今日、散歩に出ると団地の道路わきで軽トラで砥ぎ屋している行商に出会いました。興味もあり親父さんに声を掛けいろいろとお話を伺うことに。毎月第4日曜日にこの場所で仕事をとっているとか。 まずに最初に口にしたのは日本刀はやらないと言っていました。以前無届の日本刀を頼まれ断った事、軽トラの荷台では狭いこともあるのでと説明がありました。
親父さんに許可をもらい撮影。 元大工さん、60代私と同世代、会話の話題も共通した事がも多く話は弾みました。 この様な団地に出向いて商いをしているようですが、100戸に一戸当たりのお客さんがあればいい方だとか。この団地の住人は料理好きの方が多いのではと感想を述べていました。ポストにチラシを配ったりしたが嫌がられるのでやめたとも言っていました。この日、立ち話の最中に3人ほどのお客さんが包丁をもって頼みに来ていました。結構お客さんが来るではないですかと聞くとこの団地は多い方ですと話していました。中には、作ったケーキを差し入れてくれるお客さんもいて常連さんがいる様です。
話を済ませ家に戻り、研ぎに出してみようと包丁をもって再び出向きお願いしました。12時頃取りに来てくれと言うのでその時刻になり取りに行きました。 お客さんと話をしている最中、先ほども言いましたがどうやら常連さんのようです。「しっかり稼ぎなさい」と声を掛けていました。
剪定ばさみを注文する人も。
切れ味を試すために柔らかい葉を切って見せて切れ具合の説明。
刃の状態を親指で確かめ、「めくれ」と言う状態を無くしていくのが研ぎの作業、実際研いだ包丁に触れさせて教えてくれました。
昔、飯田町に住んでいた頃、行商があった話をすると、「らうや」キセルの掃除やさん、金魚売、飴屋などを知っており、どじょう売りは知らなかったと言って会話が弾みます。
大工仕事はもうやめてやらないそうですが、今は建築工法も変わり出番がないとも話していました。
研ぎ作業は、荒らしこで#150、中しこで#800、上げしこで#1000~3000の砥石を用いる様です。

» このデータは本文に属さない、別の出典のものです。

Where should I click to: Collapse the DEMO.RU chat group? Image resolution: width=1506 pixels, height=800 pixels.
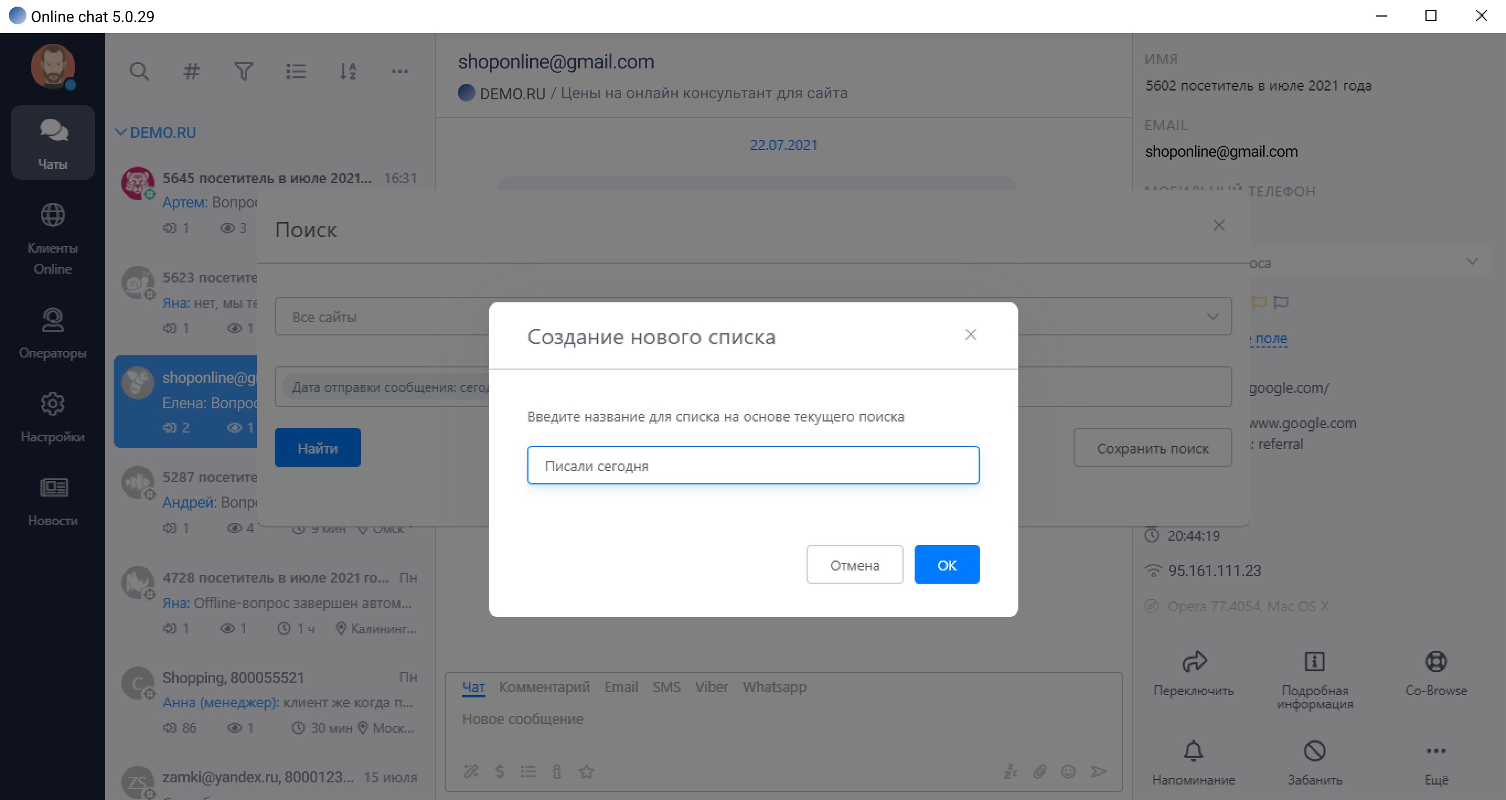(120, 132)
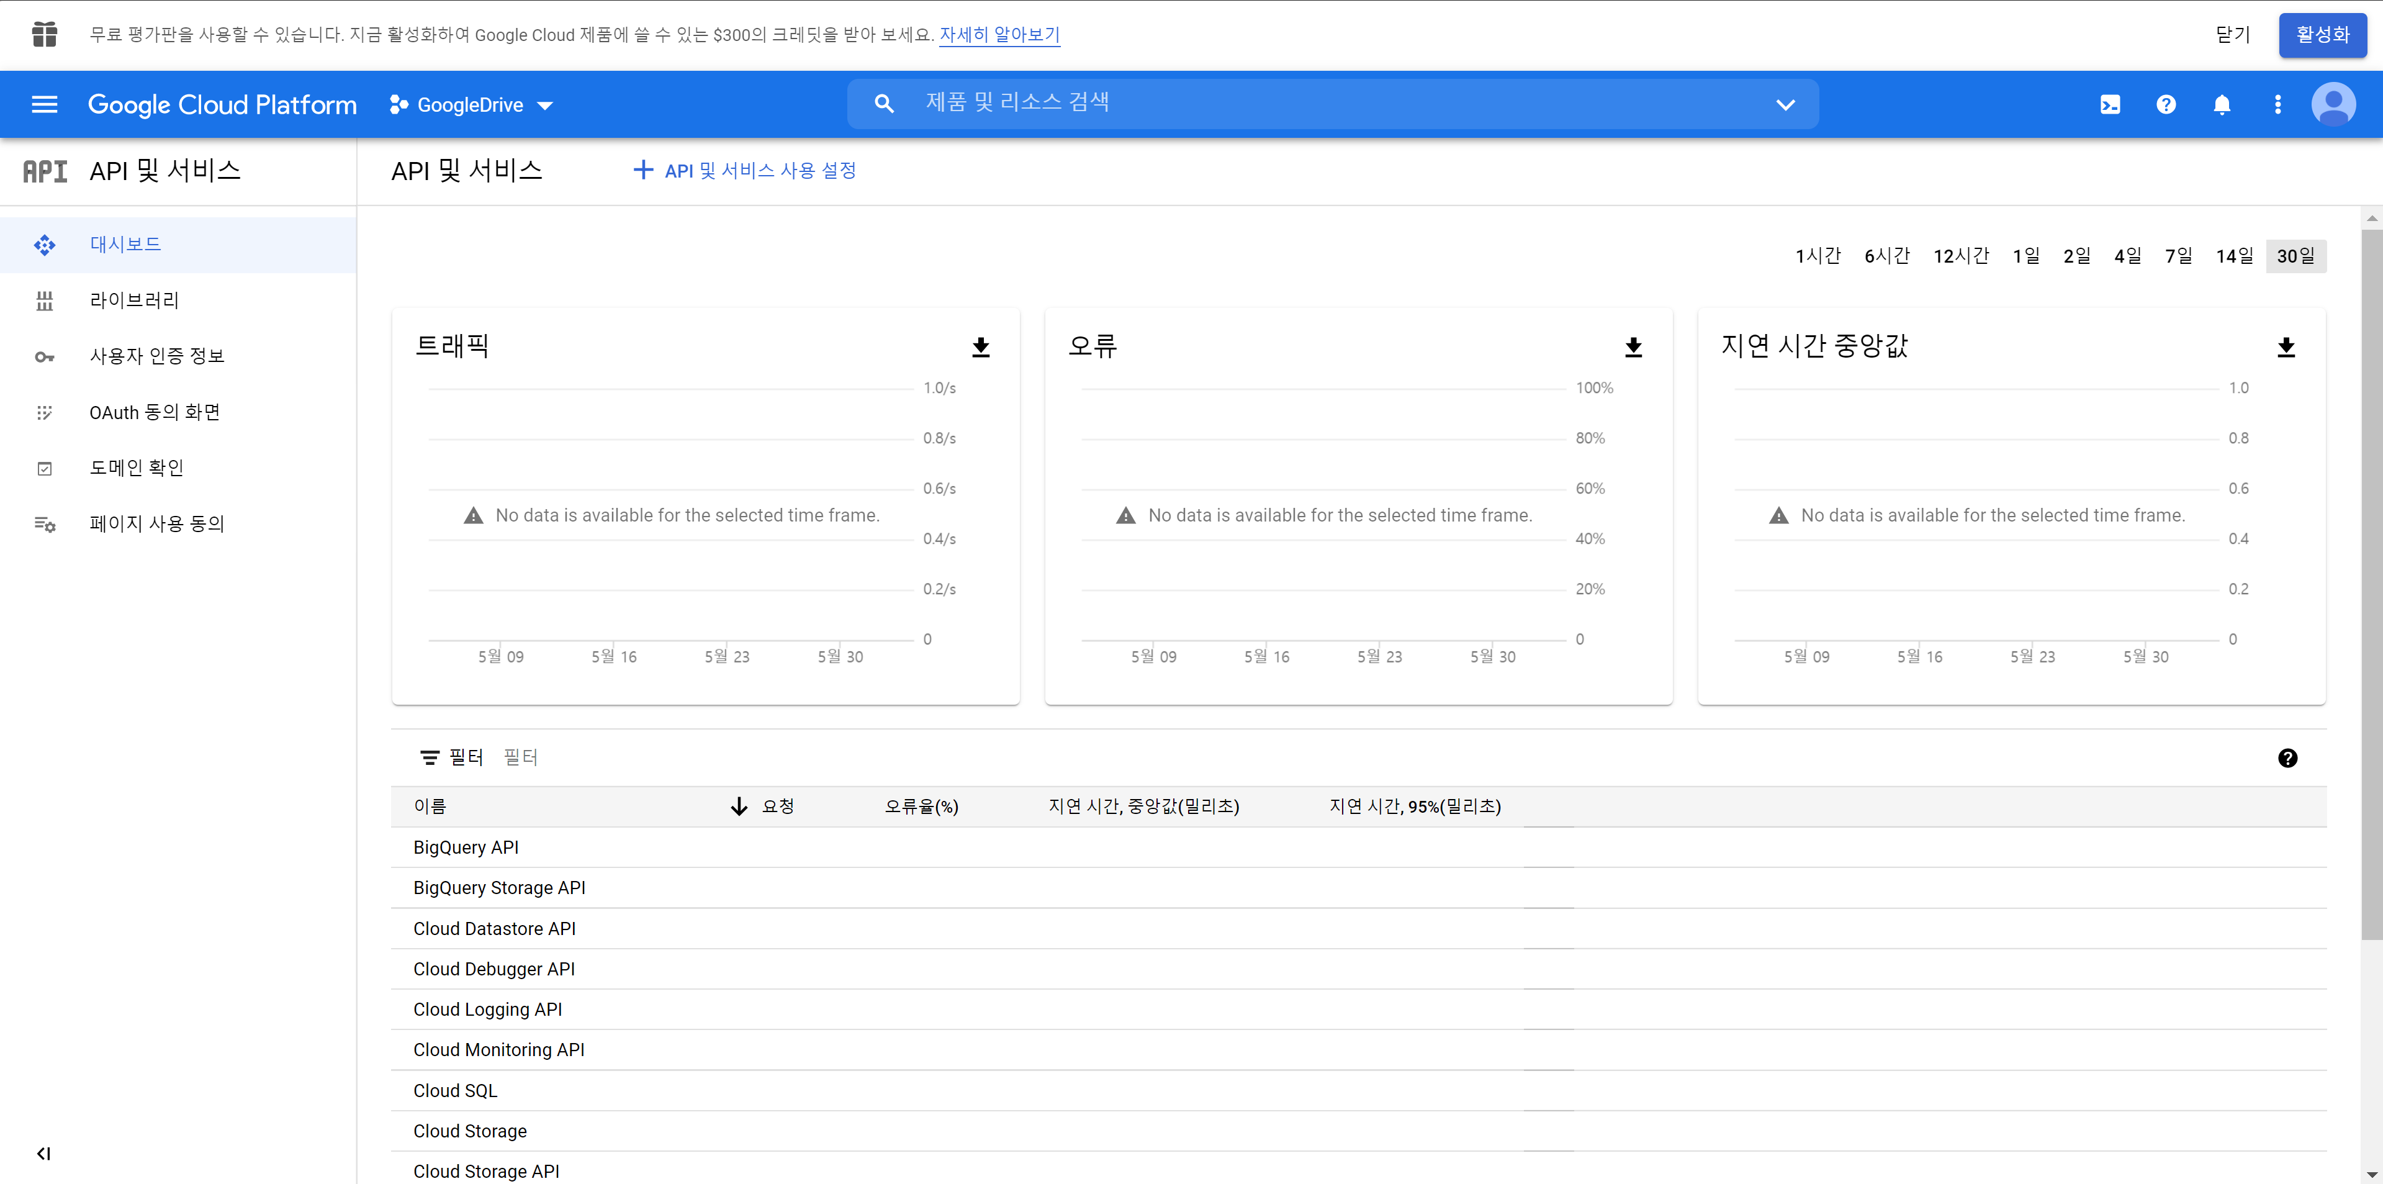2383x1184 pixels.
Task: Download the 오류 chart data
Action: (1633, 348)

砥石は天然ものでなく、今は人工のものを使用しているようです。
天然ものは高くて使えないとも話していました。
この商い、小遣い稼ぎ程度でやっている様です。
お客さんとの出会いが楽しいと。
気楽に商いを楽しんでいる様子は羨ましい面を感じました。
研いでもらった包丁を受け取り「またね」と告げて別れました。
行商は商いの原点ですが、無くなりましたね。
追記
職人衆昔ばなしに登場する大工(でぇーく)味方寅吉こと、大寅さんの道具ばなしの一端に出ていた砥石の話。明治33年生まれ。生きていれば115歳だ~19世紀の最後の年に生まれた。
砥石談義
「・・・砥石っていやァ砥石に凝った。四寸ガンナをとぐ梨地の砥石なんてものは、さっきも言った通り、手間八十銭の時に5円もしたもんだから大したもんだ。名前の通り梨の肌のような色あいをしているんだが、その渋ゥい感じがまたこたえられない。そして「京都鳴滝産正本山合砥」と書いた商標が張ってあるんだが、こいつが自慢なんだね。「ホ、あいつ、正本山を梨地をもってやがら!」って言われるのがうれしくてね。砥石じゃこれが最高で、よっぽどの腕のよい職人か年寄りでもなくちゃ持てなかったもんだ。砥石を見りゃ道具の見当がつく——-、道具も駄目なりゃ腕も駄目——-、これが当時の職人の見分け方で、まったくその通りだった。だからクドイ砥石だの、浅黄の砥石しか持ってないやつは安く踏まれたもんだね。・・・・」
職人衆昔話より、
道具を見れば腕が分かる、今も変わりませんね。